Post by Jonathan Dean »

Looking through Documents relatifs au Clos des galées de Rouen et aux armées de mer du roi de France de 1293 à 1418, Tome 2, there are a few interesting passages:

p12 has "200 crossbows, 200 baldrics, four [windless crossbows]?, four cases of bolts for the [windlass crossbows]?" ("200 arbalestes, 200 baudrez, 4 garroz, 4 cas[ses de carreaux] a garroz")

p14 refers to "bolts of 1 foot" ("carreaux a 1 pié")

p16 has "eight crossbows of 1 foot, eight baldrics of which there should be 6 of linen and 2 of leather, four cases of bolts of 1 foot" ("huit arbalestes a 1 pié, huit baudrés dont il y en a 6 de fill et 2 de cuyr, quartres casses de carreaux a 1 pié"

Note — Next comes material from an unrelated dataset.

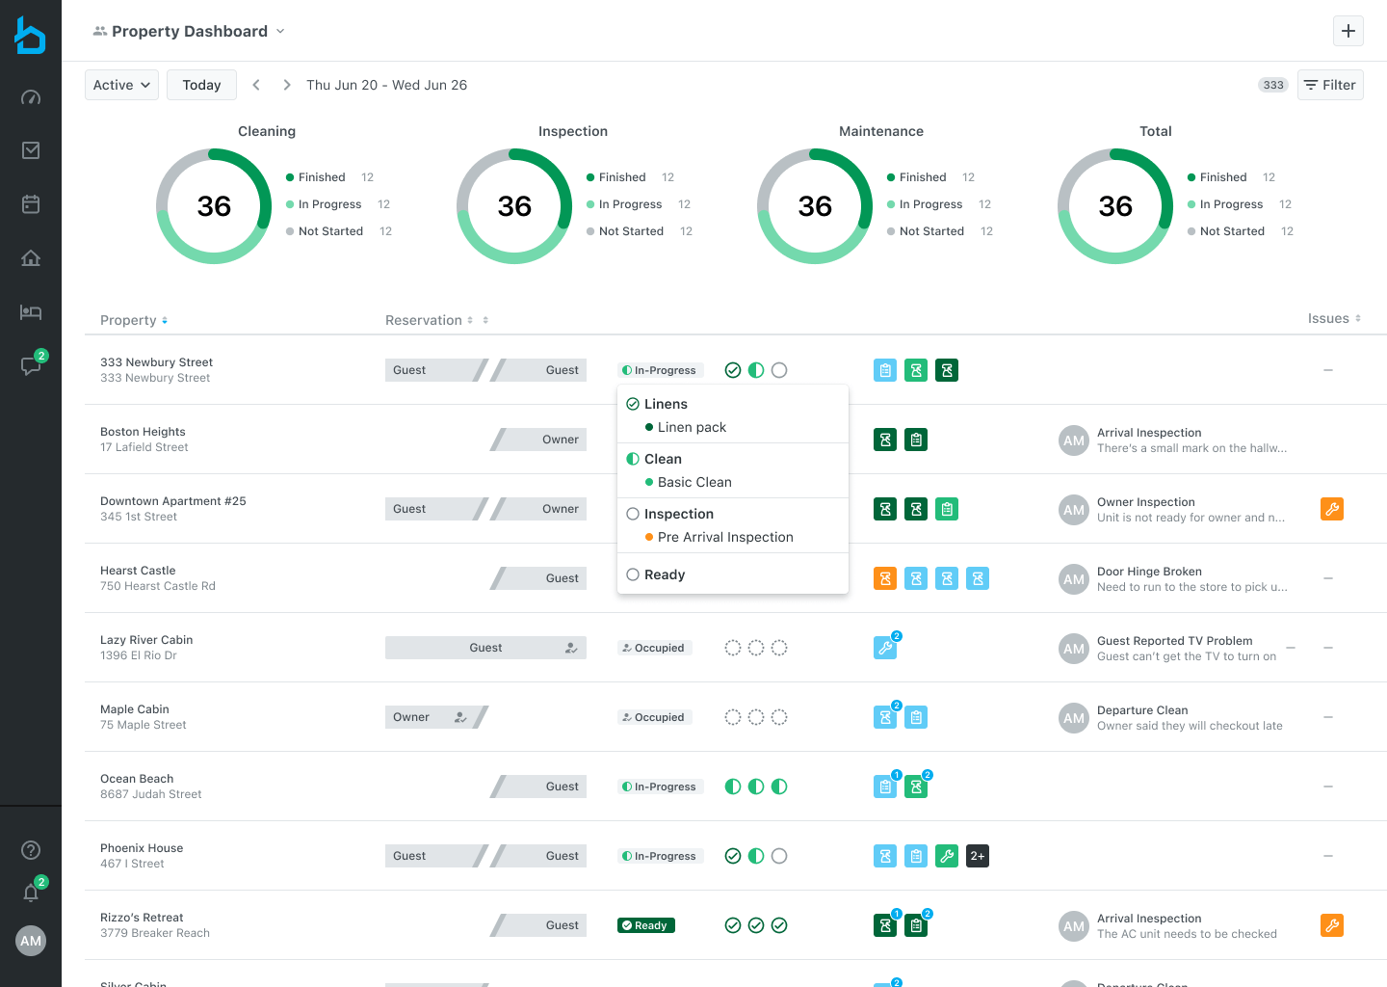Click orange wrench issue icon for Downtown Apartment

[1332, 509]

p20 has "thirty [ready]? crossbows, thirty baldrics, half of leather and half of linen...four thousand bolts of 1 foot, and two haussepieds" ("trente arbalestes prestes, trente baudrés, moitié de cuir et moitié de fil...quatre milliers de carreaux a un pié, et deux haucepiés")

p67 has "thirty one crossbows of two feet and [not any]? quarrels for the windlass crossbows" ("trente une arbalestes a 2 piés et n'a nus quareaus pour arbalestes a tour")

p145 has "2 haussepied crossbows, 4 horn crossbows, 33 foot crossbows, 13 baldrics" ("2 arballestez a hauchepié, 4 arballestez dé cor, 33 arballestes a pié, 13 baudrés")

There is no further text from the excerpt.